Un peu plus tard, j'investirai dans un walkman Cd. Celui à cassette commençait à rendre l'âme, depuis que je le trainais (le lycée), il avait fait son temps. Et puis je commençais à avoir pas mal d'albums dans le format numérique. J'avais d'ailleurs acheté lors d'une permission, à La Galerie du disque de Bourges l'album de Noir Désir "Du ciment sous les plaines", sorti en 90. J'étais passé complètement à côté du précédent, le hit "Veuillez rendre l'âme..." m'avait fatigué. Là je retrouvais l'énergie du premier album. Et puis il y avait une reprise des Saints "The Chameleon" tiré de "Prehistoric sounds". L'album, là aussi, occupa sans relâche mes longues attentes, dans les trains. Je me revois dans cette gare de Saint Germain des Fossés pour prendre ma correspondance vers Clermont ou Vierzon, selon les cas, avec ce disque et des titres comme "En route pour la joie", "Tu m'donnes le mal", "Si rien n'bouge"...

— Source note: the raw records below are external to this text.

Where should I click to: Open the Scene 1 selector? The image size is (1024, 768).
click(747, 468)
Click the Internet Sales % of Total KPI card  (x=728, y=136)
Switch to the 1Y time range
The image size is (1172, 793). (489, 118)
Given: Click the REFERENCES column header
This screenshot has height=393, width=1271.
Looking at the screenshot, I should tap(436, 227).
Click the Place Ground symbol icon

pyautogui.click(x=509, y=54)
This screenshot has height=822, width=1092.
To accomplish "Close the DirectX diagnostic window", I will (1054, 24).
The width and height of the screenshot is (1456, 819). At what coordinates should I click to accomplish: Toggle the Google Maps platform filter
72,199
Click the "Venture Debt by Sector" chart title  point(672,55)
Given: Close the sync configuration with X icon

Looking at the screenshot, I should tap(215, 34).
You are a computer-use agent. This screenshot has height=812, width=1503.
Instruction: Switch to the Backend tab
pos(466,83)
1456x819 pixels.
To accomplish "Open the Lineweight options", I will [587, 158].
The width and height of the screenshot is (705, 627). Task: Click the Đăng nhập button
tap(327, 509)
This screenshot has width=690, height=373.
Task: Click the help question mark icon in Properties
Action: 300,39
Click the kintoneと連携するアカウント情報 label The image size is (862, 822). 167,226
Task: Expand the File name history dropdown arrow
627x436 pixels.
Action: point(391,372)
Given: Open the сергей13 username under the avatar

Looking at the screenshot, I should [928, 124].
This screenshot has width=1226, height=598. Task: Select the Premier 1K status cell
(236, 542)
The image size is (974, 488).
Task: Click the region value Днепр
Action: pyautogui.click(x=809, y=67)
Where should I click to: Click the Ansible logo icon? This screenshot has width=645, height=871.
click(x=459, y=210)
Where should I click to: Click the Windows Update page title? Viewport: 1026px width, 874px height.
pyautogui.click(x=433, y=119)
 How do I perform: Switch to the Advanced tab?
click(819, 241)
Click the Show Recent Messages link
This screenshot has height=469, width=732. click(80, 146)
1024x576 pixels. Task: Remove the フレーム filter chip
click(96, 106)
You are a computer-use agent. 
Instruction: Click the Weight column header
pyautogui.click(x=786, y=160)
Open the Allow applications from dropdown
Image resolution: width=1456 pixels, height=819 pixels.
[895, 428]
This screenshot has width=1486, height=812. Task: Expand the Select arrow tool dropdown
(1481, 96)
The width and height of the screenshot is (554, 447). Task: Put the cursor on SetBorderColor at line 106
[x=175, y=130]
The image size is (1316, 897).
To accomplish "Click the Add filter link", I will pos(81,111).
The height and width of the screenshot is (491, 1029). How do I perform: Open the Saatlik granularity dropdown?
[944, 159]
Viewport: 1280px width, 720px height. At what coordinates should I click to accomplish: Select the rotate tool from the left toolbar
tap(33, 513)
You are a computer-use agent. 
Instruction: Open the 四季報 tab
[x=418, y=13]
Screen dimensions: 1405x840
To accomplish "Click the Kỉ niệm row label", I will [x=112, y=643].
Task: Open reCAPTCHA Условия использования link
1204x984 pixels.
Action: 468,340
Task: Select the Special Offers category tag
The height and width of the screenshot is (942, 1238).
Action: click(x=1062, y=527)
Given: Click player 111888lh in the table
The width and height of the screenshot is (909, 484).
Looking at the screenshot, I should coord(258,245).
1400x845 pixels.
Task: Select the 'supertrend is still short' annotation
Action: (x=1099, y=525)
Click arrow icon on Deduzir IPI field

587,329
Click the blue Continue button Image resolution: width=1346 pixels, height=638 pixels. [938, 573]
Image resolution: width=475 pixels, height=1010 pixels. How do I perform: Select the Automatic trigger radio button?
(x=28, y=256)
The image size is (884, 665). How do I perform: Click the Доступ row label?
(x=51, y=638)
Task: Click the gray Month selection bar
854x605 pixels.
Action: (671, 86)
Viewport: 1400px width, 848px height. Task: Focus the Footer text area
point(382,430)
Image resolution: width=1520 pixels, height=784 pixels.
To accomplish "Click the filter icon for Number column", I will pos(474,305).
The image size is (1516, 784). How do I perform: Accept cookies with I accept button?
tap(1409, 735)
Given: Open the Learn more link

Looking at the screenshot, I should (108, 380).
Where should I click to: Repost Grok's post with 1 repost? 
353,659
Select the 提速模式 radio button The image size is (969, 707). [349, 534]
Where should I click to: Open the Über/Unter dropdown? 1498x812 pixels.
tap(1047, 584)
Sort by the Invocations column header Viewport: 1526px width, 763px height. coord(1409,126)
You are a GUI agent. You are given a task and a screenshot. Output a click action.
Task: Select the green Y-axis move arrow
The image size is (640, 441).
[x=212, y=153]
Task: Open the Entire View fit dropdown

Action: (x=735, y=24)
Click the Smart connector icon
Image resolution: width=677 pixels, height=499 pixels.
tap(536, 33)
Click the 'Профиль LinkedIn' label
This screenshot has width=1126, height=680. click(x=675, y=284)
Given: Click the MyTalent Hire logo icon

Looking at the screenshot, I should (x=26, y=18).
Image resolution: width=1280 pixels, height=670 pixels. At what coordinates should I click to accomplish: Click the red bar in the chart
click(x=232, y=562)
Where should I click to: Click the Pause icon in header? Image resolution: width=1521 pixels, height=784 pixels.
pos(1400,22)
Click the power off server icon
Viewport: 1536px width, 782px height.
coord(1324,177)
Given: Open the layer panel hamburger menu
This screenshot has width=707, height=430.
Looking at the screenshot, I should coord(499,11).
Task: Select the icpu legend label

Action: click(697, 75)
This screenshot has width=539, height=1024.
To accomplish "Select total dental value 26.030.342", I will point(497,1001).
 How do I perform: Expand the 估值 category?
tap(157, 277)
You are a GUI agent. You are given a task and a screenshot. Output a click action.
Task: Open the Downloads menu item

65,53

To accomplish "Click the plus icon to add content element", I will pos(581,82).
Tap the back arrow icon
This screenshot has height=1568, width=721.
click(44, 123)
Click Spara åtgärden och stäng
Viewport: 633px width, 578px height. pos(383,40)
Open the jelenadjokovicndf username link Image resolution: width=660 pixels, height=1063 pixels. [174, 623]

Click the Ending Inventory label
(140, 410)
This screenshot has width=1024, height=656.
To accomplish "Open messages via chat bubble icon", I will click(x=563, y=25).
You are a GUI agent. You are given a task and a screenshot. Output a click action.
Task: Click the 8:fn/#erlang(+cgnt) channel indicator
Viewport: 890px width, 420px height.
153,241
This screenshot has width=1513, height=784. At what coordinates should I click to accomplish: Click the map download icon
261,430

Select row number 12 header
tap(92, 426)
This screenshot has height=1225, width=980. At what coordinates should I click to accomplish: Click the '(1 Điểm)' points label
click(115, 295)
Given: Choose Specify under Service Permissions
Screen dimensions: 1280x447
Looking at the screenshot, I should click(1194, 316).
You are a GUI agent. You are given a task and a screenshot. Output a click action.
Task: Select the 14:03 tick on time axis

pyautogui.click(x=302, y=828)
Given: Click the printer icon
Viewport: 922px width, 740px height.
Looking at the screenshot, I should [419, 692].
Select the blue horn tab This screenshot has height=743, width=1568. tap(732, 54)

En semaine souvent nous sortions, le soir, en ville, avec les copains, boire des coups dans le même bar. Il s'agissait d'un petit troquet dénommé le "Sablon". Dans le "rade", il y avait un jukebox. On lançait souvent des titres, tout en picolant ou jouant au baby-foot ou les deux à la fois bien sûr. J'avais repéré un morceau qui ne m'avait pas laissé insensible. Il s'agissait de "Smells like teen spirit" de Nirvana. Je le mettais plusieurs fois dans la soirée, pour notre plus grand plaisir. C'est à cet endroit que j'ai découvert le groupe, dont je ne connaissais même pas l'existence. Ce disque était sorti un mois et demi (le 24 septembre 1991) après mon intégration dans l'armée.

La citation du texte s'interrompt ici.